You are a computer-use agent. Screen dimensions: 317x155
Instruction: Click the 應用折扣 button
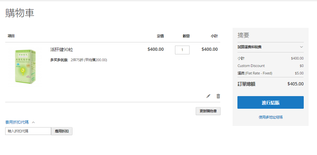pyautogui.click(x=62, y=131)
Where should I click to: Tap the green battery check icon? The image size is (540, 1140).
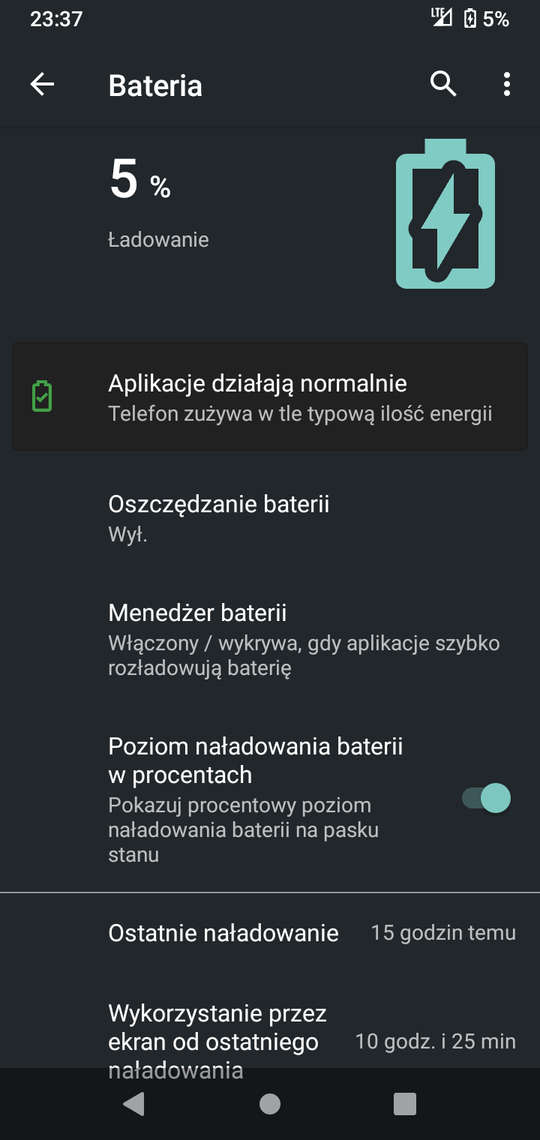pos(43,397)
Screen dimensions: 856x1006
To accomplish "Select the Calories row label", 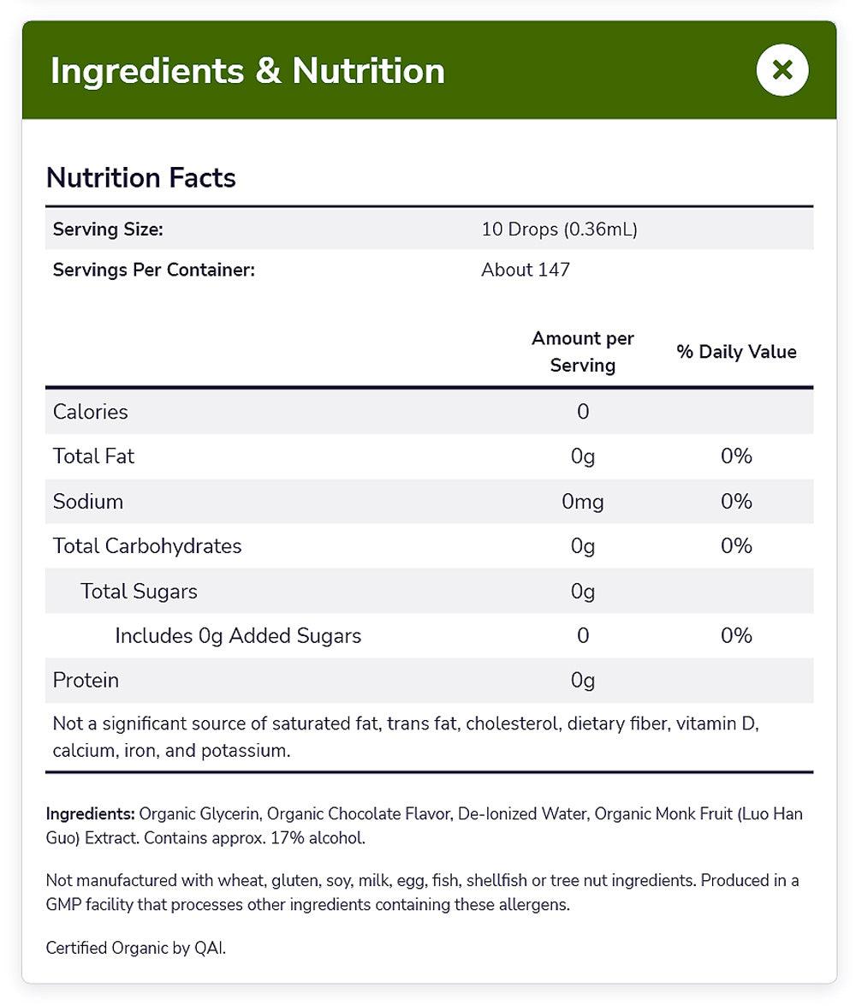I will pos(90,412).
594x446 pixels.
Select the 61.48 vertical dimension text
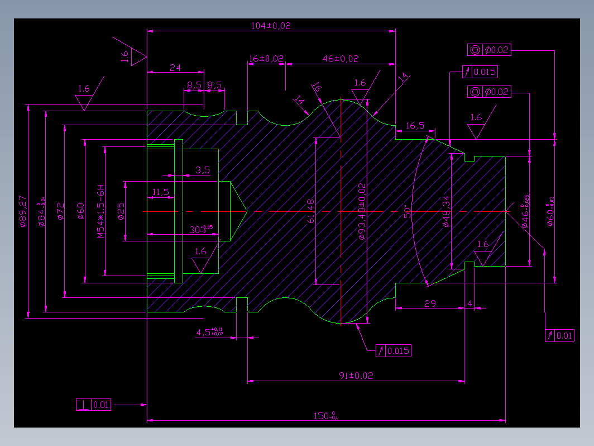coord(310,211)
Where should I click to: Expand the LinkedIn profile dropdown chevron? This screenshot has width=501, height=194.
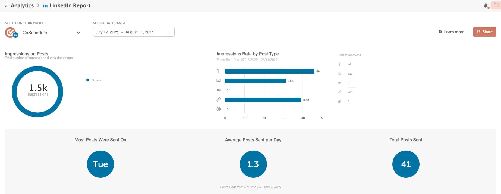pos(78,33)
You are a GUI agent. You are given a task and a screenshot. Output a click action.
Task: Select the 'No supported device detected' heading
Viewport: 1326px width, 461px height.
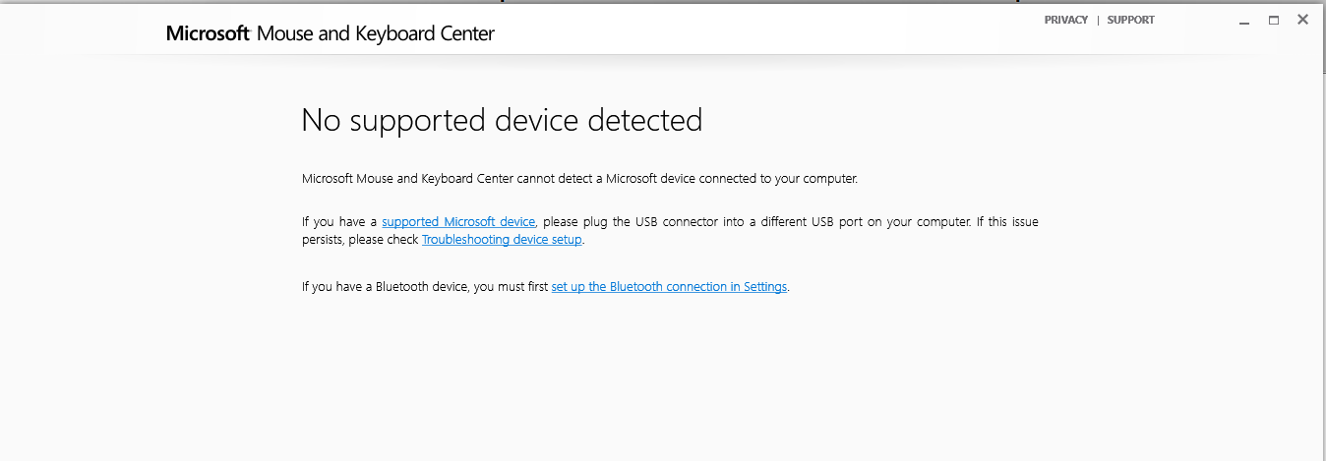[502, 120]
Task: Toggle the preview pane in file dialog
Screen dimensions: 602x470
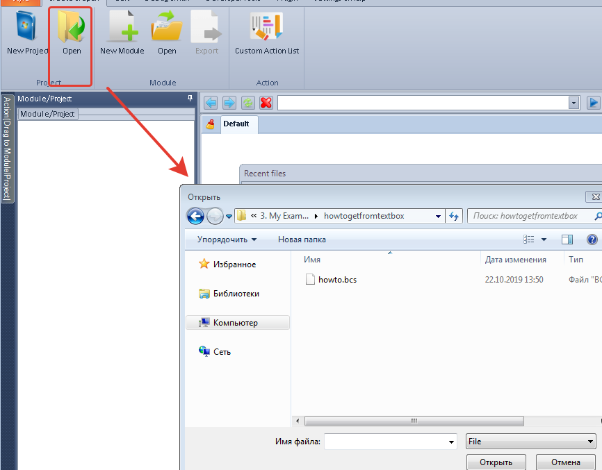Action: tap(567, 240)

Instructions for the task: Extract each line from the listing that holds the word "agent".

Written response:
You are a computer-use agent. Screen dimensions: 317x155
You are a GUI agent. You are given a task and a screenshot. Output a click action.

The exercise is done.